Copy out the lines from the one containing "first [742, 215]" through the one containing "at that location.", inclusive, reproducing each exactly as it appears.

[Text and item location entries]
- - -

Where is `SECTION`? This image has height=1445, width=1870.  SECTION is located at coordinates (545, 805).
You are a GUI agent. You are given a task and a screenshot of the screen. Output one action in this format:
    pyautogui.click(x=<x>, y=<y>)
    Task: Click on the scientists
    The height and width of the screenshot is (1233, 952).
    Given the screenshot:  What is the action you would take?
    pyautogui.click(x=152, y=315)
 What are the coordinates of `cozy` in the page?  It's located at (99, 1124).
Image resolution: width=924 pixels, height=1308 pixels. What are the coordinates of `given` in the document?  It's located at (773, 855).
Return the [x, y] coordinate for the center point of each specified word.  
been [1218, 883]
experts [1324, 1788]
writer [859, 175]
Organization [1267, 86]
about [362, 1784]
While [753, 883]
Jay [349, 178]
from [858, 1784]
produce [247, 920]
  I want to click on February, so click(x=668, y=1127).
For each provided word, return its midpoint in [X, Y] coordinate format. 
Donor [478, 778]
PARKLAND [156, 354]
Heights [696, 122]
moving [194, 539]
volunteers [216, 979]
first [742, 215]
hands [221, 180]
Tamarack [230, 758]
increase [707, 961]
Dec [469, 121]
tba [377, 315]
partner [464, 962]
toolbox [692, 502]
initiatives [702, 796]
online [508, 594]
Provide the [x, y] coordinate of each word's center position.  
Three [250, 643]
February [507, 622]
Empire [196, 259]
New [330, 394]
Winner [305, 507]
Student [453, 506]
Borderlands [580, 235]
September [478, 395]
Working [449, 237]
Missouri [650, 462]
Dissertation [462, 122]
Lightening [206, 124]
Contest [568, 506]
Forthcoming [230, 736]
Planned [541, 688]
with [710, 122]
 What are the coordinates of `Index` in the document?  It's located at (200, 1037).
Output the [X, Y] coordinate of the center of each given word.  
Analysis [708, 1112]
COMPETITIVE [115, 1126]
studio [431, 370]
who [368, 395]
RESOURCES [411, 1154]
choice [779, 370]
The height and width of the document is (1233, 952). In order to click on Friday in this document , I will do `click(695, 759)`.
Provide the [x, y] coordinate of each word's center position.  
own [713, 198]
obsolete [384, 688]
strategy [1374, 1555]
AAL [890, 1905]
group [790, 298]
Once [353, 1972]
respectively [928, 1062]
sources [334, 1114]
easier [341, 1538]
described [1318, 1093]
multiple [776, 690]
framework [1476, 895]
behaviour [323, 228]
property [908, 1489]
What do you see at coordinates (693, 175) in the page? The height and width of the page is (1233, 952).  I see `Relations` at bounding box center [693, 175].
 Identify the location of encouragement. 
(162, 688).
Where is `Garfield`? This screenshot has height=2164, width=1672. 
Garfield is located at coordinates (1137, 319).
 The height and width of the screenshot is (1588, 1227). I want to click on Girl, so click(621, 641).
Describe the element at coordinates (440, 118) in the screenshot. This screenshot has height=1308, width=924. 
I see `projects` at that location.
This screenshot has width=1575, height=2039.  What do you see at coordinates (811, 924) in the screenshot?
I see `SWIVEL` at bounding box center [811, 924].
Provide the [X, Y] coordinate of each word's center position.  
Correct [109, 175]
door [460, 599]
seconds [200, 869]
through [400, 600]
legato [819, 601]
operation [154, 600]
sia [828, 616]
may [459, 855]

- - -

• **Complete response**
first [742, 215]
hands [221, 180]
Tamarack [230, 758]
increase [707, 961]
Dec [469, 121]
tba [377, 315]
partner [464, 962]
toolbox [692, 502]
initiatives [702, 796]
online [508, 594]
Provide the [x, y] coordinate of each word's center position.  
Three [250, 643]
February [507, 622]
Empire [196, 259]
New [330, 394]
Winner [305, 507]
Student [453, 506]
Borderlands [580, 235]
September [478, 395]
Working [449, 237]
Missouri [650, 462]
Dissertation [462, 122]
Lightening [206, 124]
Contest [568, 506]
Forthcoming [230, 736]
Planned [541, 688]
with [710, 122]
 What are the coordinates of `Index` in the document?  It's located at (200, 1037).
Output the [X, Y] coordinate of the center of each given word.  
Analysis [708, 1112]
COMPETITIVE [115, 1126]
studio [431, 370]
who [368, 395]
RESOURCES [411, 1154]
choice [779, 370]
The height and width of the document is (1233, 952). In order to click on Friday in this document , I will do `click(695, 759)`.
Provide the [x, y] coordinate of each word's center position.  
own [713, 198]
obsolete [384, 688]
strategy [1374, 1555]
AAL [890, 1905]
group [790, 298]
Once [353, 1972]
respectively [928, 1062]
sources [334, 1114]
easier [341, 1538]
described [1318, 1093]
multiple [776, 690]
framework [1476, 895]
behaviour [323, 228]
property [908, 1489]
What do you see at coordinates (693, 175) in the page? The height and width of the page is (1233, 952).  I see `Relations` at bounding box center [693, 175].
 Identify the location of encouragement. 
(162, 688).
Where is `Garfield`? This screenshot has height=2164, width=1672. 
Garfield is located at coordinates (1137, 319).
 The height and width of the screenshot is (1588, 1227). I want to click on Girl, so click(621, 641).
Describe the element at coordinates (440, 118) in the screenshot. This screenshot has height=1308, width=924. 
I see `projects` at that location.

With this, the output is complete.